Casi todas las chicas se pusieron a jugar con la pelota de baloncesto, incluida
Lucia que es la chica más guapa de la clase y todos vamos detrás de ella. La
verdad es que no se si en realidad es tan guapa, lo que pasa es que el resto
son un poco feas.
David, que
es un empollón y le encanta estudiar, cogió unas cuantas pelotas diferentes y
empezó a calcular cuánto botaba cada una. Las dejaba caer, medía la altura del
bote con una regla y apuntaba los resultados en una libreta. Este David está
“pallá” ¡quién se baja una libreta al patio el día de juego libre! Está claro
que cada uno se divierte a su manera, pero ¿enserio? ¿Apuntar resultados en una
libreta? En fin es David, preferimos eso a que venga a darnos la murga con sus
lecciones sobre la salud a la hora de hacer deporte.
Otros
cuantos, entre ellos yo cogimos un balón y nos pusimos a jugar a fútbol, y el
resto sacaron una pelota gigante de esas de plástico para lanzarla por los
aires y botar sentados en ella.
Para el
partido, se echaron Adri, que es el mejor jugador de la clase, no solo en
fútbol, si no en cualquier deporte, es un hacha el tío. Y Miguel. La verdad es
que cuando juega Miguel es una tontería echarse, porque hay que dejarle ganar.

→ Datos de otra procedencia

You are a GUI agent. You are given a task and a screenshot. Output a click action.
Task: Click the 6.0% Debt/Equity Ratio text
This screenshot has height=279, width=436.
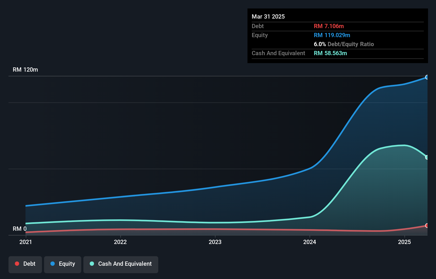coord(344,44)
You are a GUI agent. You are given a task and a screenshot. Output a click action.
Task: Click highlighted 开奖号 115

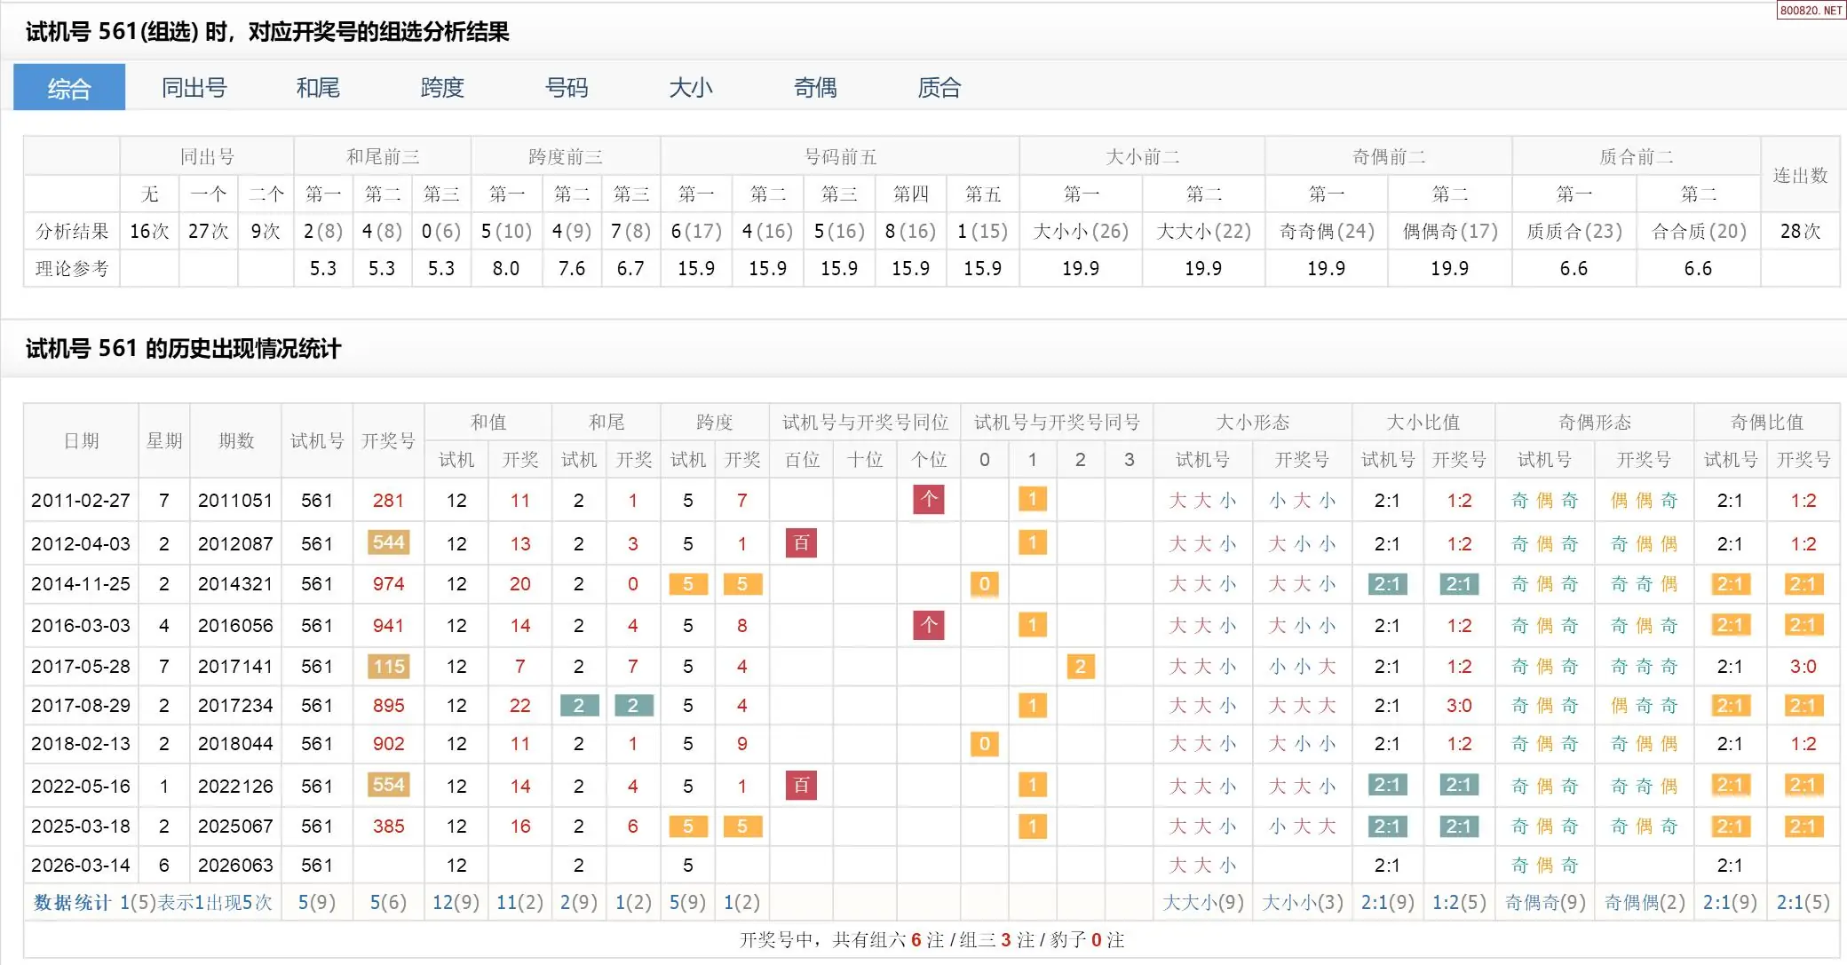pos(388,667)
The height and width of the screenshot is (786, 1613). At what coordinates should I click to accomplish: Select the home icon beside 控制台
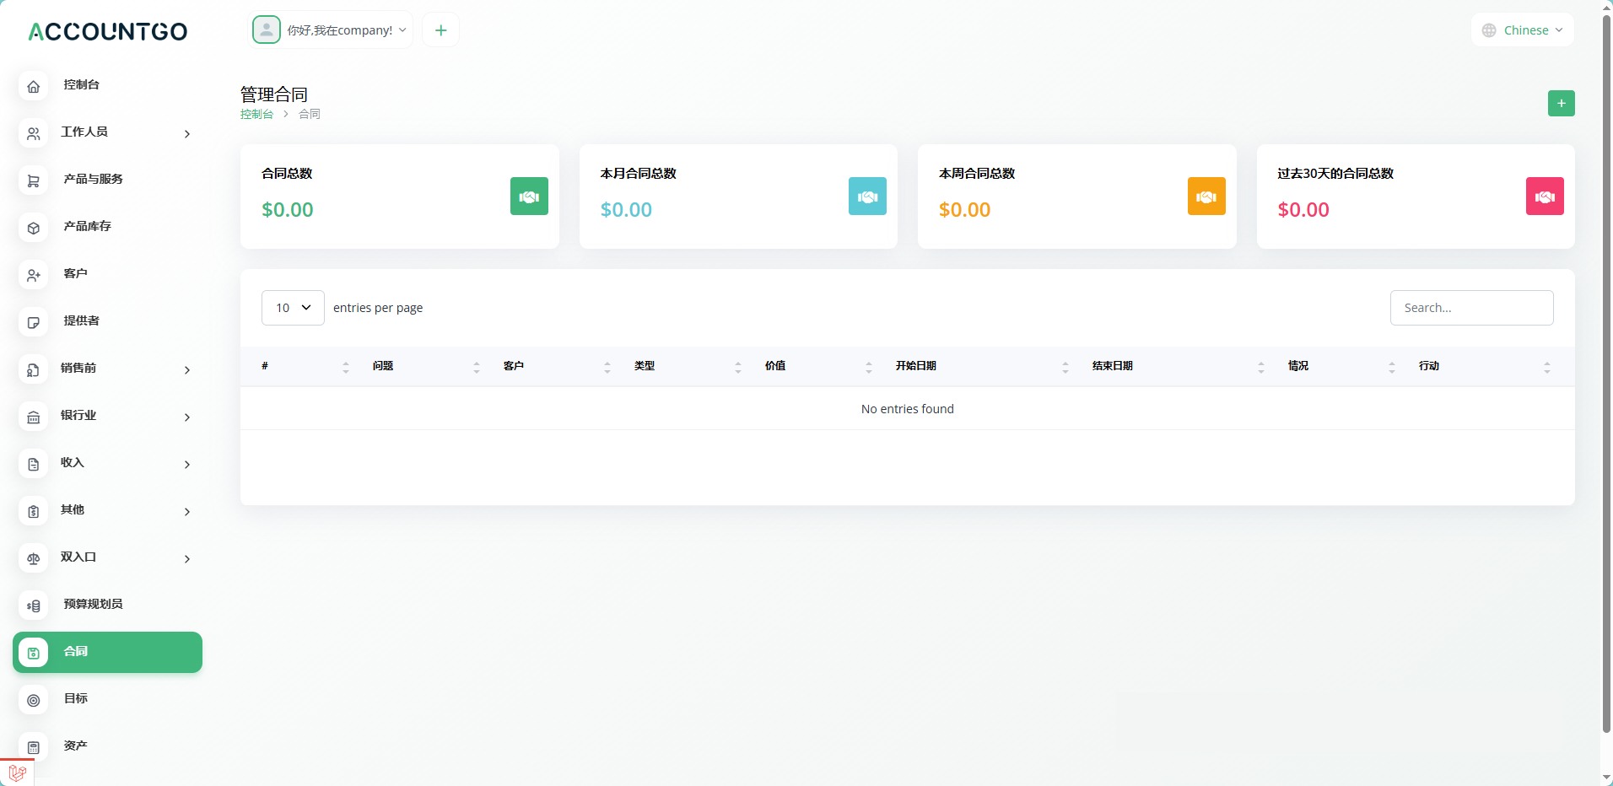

Si pierde se enfada y como su padre es policía nos dice que nos va a arrestar a
todos. Yo no sé si los niños podemos ir a la cárcel, pero es mejor no
arriesgarse y hacer lo que dice. Como el equipo de Miguel se pidió ser España
nosotros elegimos a Brasil, y puesto que a mi me tocó toda la banda izquierda
me pedí ser Roberto Carlos, pero el del Madrid, cuando era joven. Yo no lo he visto
jugar, pero mi padre habla mucho de él, así que supongo que sería bueno.
Después de
un buen rato de juego, seguíamos con un disputadísimo cero a cero, cuando me
encontré con un balón perfecto en la frontal del área. Todos gritaban –¡Tira,
tira! Cogí toda la fuerza que había en mí para chutar la pelota, pero entonces,
Andrés, que es más bruto que un arao me hizo una entrada que ni De Jong a Xabi
Alonso en la final del mundial. Me arreó semejante patada en la espinilla que
se me quitaron todas las ganas de seguir jugando. Por supuesto empecé a llorar
como un descosido y me fui al recreo de los pequeños, donde la tierra, me senté
debajo de un árbol y estuve allí hasta que se me pasó el dolor.
A mi lado
estaban Juan, Iván y Raquel jugando con
la pelota gigante, dándole patadas para hacerla volar lo más alto posible.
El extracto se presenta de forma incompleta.